Джереми засмеялся чуть смущенно. За неделю, что он провел в Америке, о голосе заставляли его вспоминать постоянно. Негромкий, мелодичный – так в английских храмах поют вечернюю молитву, – голос сразу выдавал в нем питомца колледжа Святой Троицы, окончившего Кембридж лет за десять до Большой войны. Дома никто не обращал внимания, как он звучит. И подшучивать по этому поводу, как посмеивался он, оберегая себя, над своей внешностью или, допустим, над тем, что стареет, Джереми никогда не приходило на ум. А здесь, в Америке, все по-другому. Стоит заказать кофе или спросить, где уборная (в этом странном государстве никто, правда, не говорит «уборная»), как на него тут же уставятся с насмешливым любопытством, словно он какая диковина, экспонат комнаты смеха. Ужасно неприятно, что и говорить.
– Куда же носильщик запропастился? – поспешил он сменить тему.
Через несколько минут тронулись в путь. Забившись в уголок на заднем сиденье с надеждой, что шоферу теперь будет не до разговоров, Джереми Пордейдж отдался – как хорошо! – созерцанию. За окнами машины проносилась Южная Калифорния; ну что же, присмотримся повнимательнее.

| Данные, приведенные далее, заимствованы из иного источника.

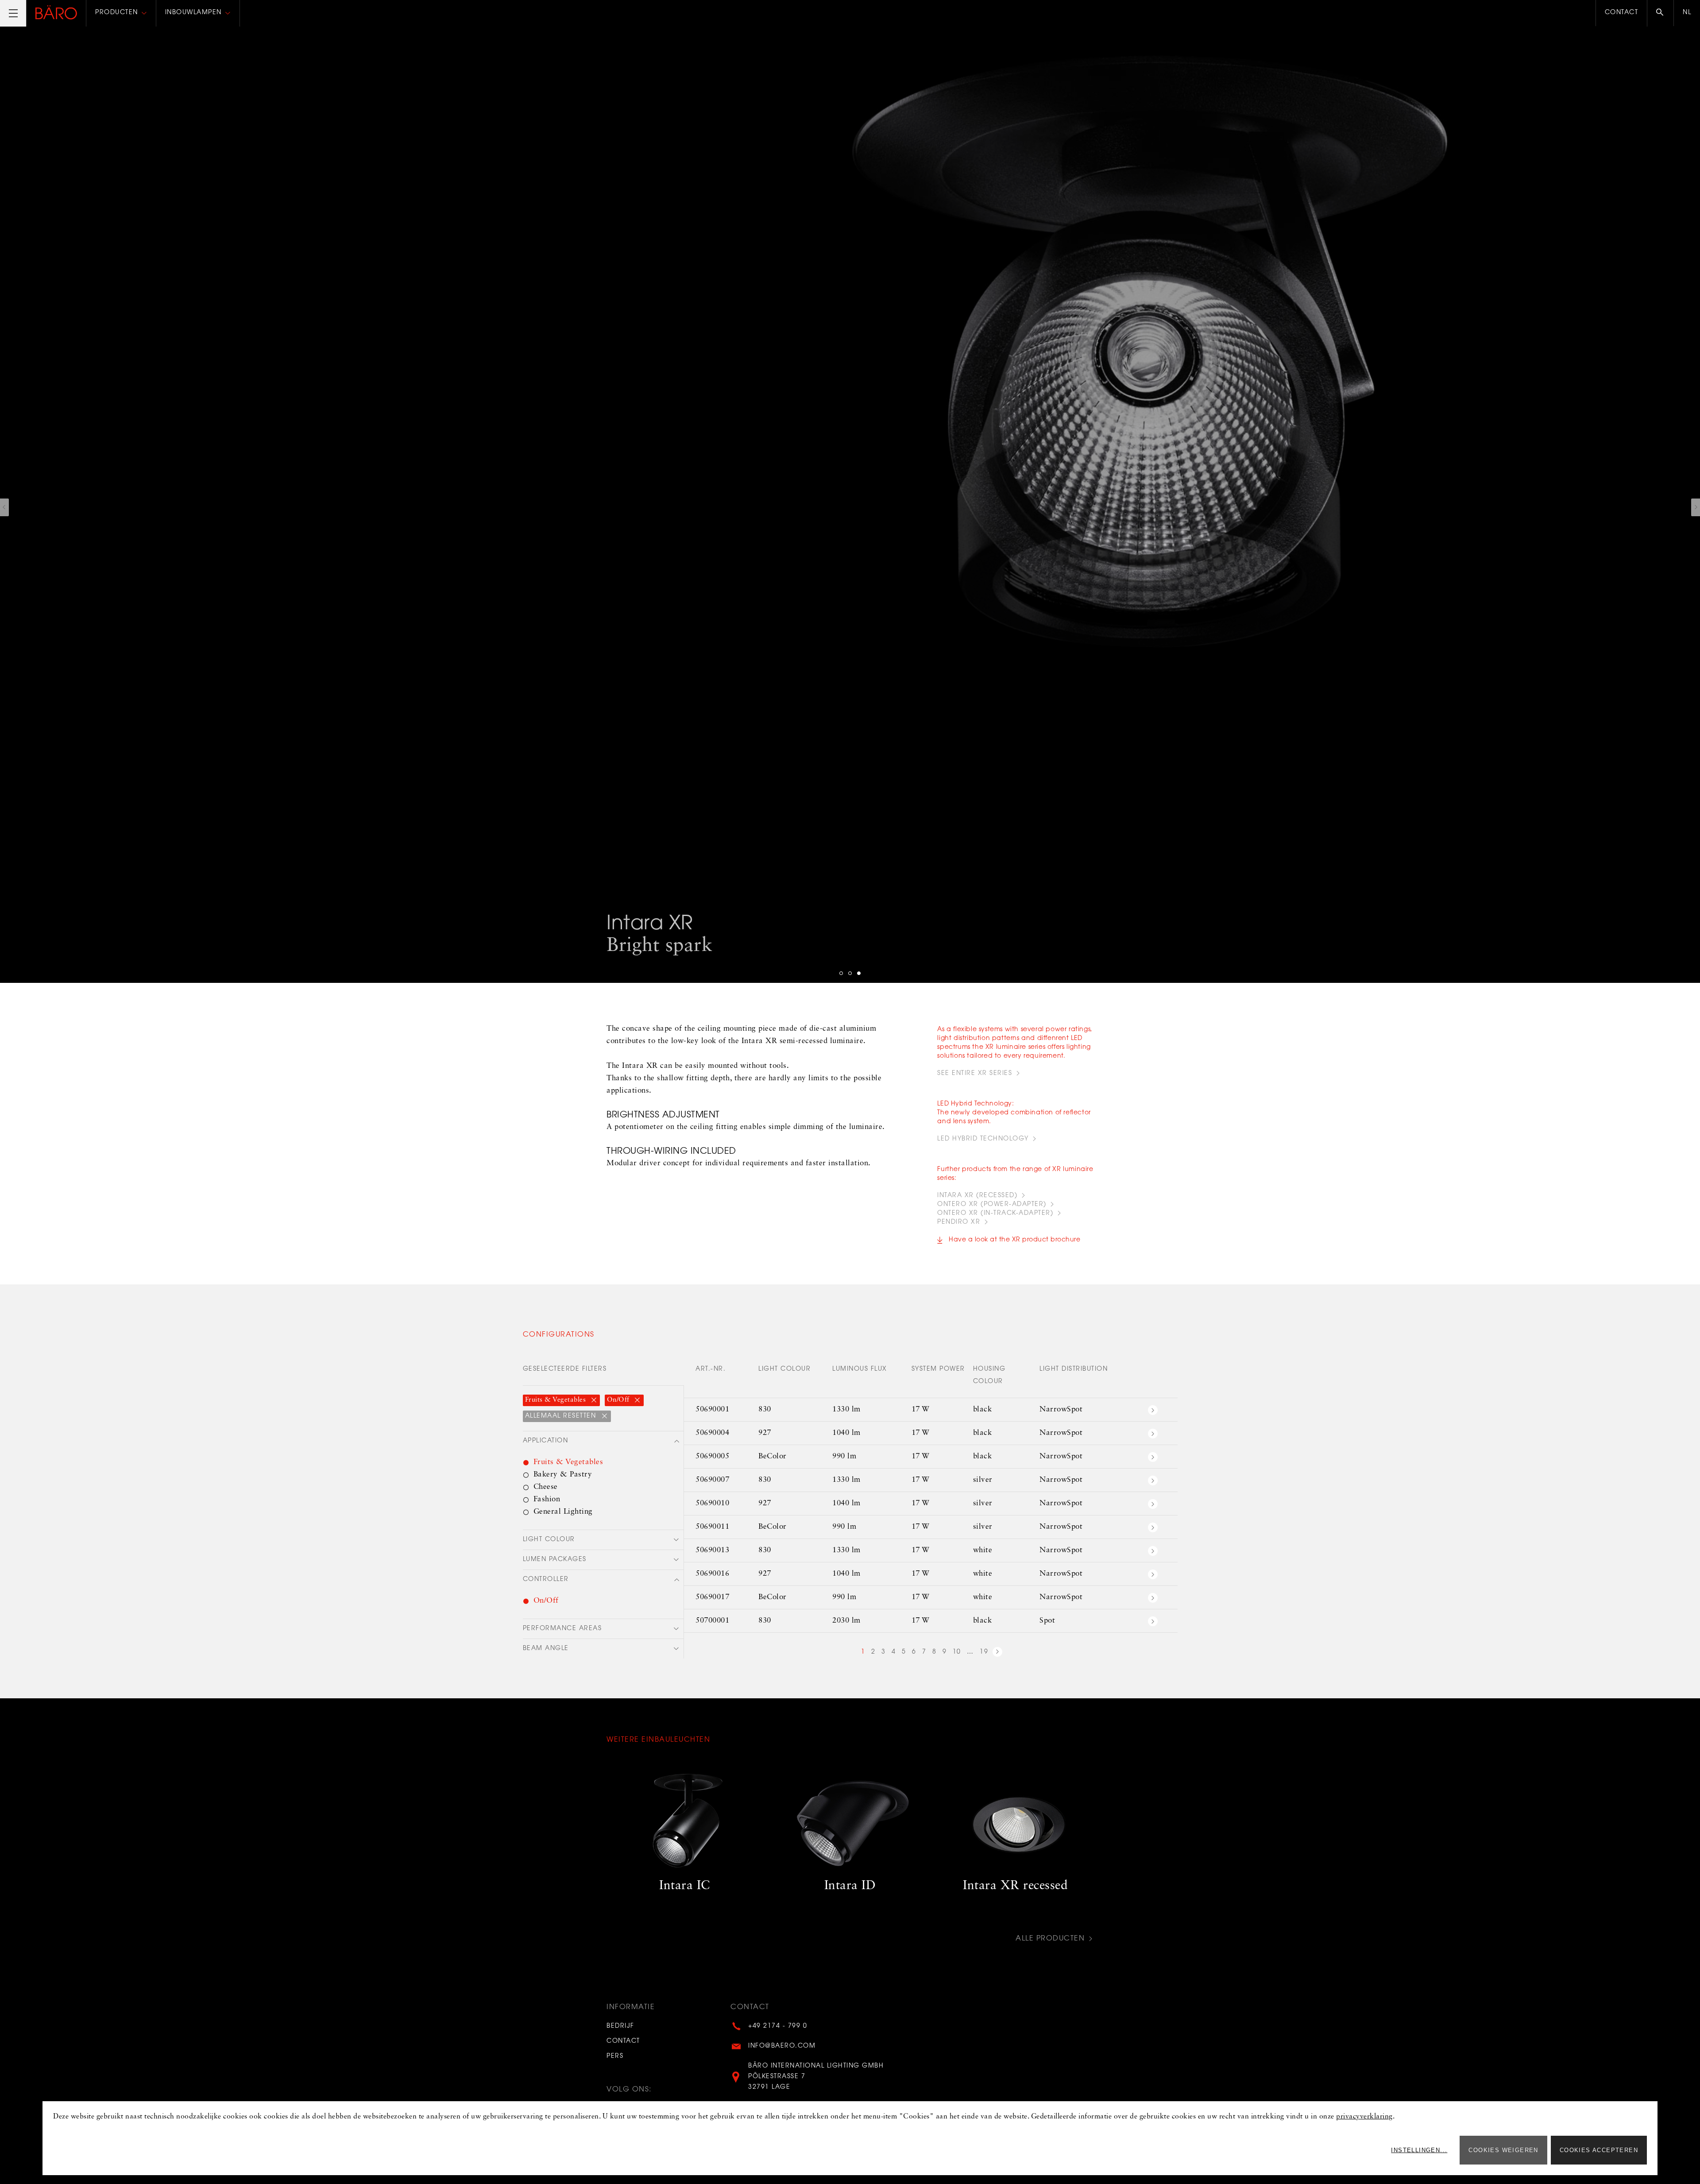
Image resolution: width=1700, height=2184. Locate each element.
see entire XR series (974, 1074)
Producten (116, 13)
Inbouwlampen (193, 13)
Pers (615, 2056)
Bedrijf (620, 2026)
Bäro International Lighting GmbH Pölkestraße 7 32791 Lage (816, 2077)
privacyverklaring (1364, 2116)
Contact (1621, 13)
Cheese (545, 1487)
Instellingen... (1419, 2150)
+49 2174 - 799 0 (777, 2026)
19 (984, 1652)
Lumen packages (555, 1560)
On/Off (619, 1400)
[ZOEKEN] (1660, 13)
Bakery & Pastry (562, 1474)
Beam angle (546, 1649)
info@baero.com (781, 2046)
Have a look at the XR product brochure (1014, 1240)
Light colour (549, 1540)
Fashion (546, 1499)
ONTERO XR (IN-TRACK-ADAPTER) (995, 1213)
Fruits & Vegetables (556, 1400)
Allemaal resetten (562, 1416)
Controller (546, 1580)
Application (545, 1441)
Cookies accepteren (1599, 2150)
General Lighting (563, 1511)
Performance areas (562, 1629)
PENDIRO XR (958, 1222)
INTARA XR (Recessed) (977, 1196)
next (997, 1653)
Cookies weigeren (1503, 2150)
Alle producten (1050, 1939)
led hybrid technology (983, 1139)
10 (957, 1652)
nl (1687, 13)
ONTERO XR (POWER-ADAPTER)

Первое, что он увидел, была трущоба, населенная африканцами и филиппинцами, мексиканцами, японцами. Боже, что за пестрота, что за сочетания черного, желтого, коричневого! Что за невероятные бастарды! А девчонки – какая прелесть, и все в платьях из искусственного шелка. «И негритянки в белом шелке до колен». Самая его любимая строчка в «Прелюдии» [1] «Прелюдия» – поэма У. Вордсворта (1805). – Здесь и далее примечания переводчика.
. Джереми улыбнулся. А трущоба осталась позади, и уже высились громады делового квартала.
Лица на улицах посветлели. Лавки виднелись на каждом углу. Мальчишки выкрикивали заголовки первой полосы: «Франко наступает на Барселону». Девушки на тротуарах почти все, казалось, нашептывают молитву, но, вскоре сообразил Джереми, не в созерцание они погружены, просто жуют не переставая. Резинка вместо Бога. Машина неожиданно нырнула в туннель и вылетела из него в другой мир – просторный, неприглаженный, мир пригородов, рекламных щитов, заправочных станций, низеньких домиков, укрывшихся в саду, пустырей, свалок, там и сям попадавшихся магазинчиков, контор, церквей: первометодистские, выстроенные – какой сюрприз! – в стиле гранадских Чертогов, католические – подражания Кентерберийскому собору, синагоги – имитация Айя-Софии, молельни последователей Христианской науки – эти украшены колоннами на цоколе, совсем как банк. Было раннее зимнее утро, но солнце сияло ослепительно – на небе ни облачка. Машина катила к западу, и лучи, разгоравшиеся сзади, высвечивали, как прожектором, все эти здания, щиты, зазывные надписи – точно специально старались показать новому человеку, в каких местах он очутился.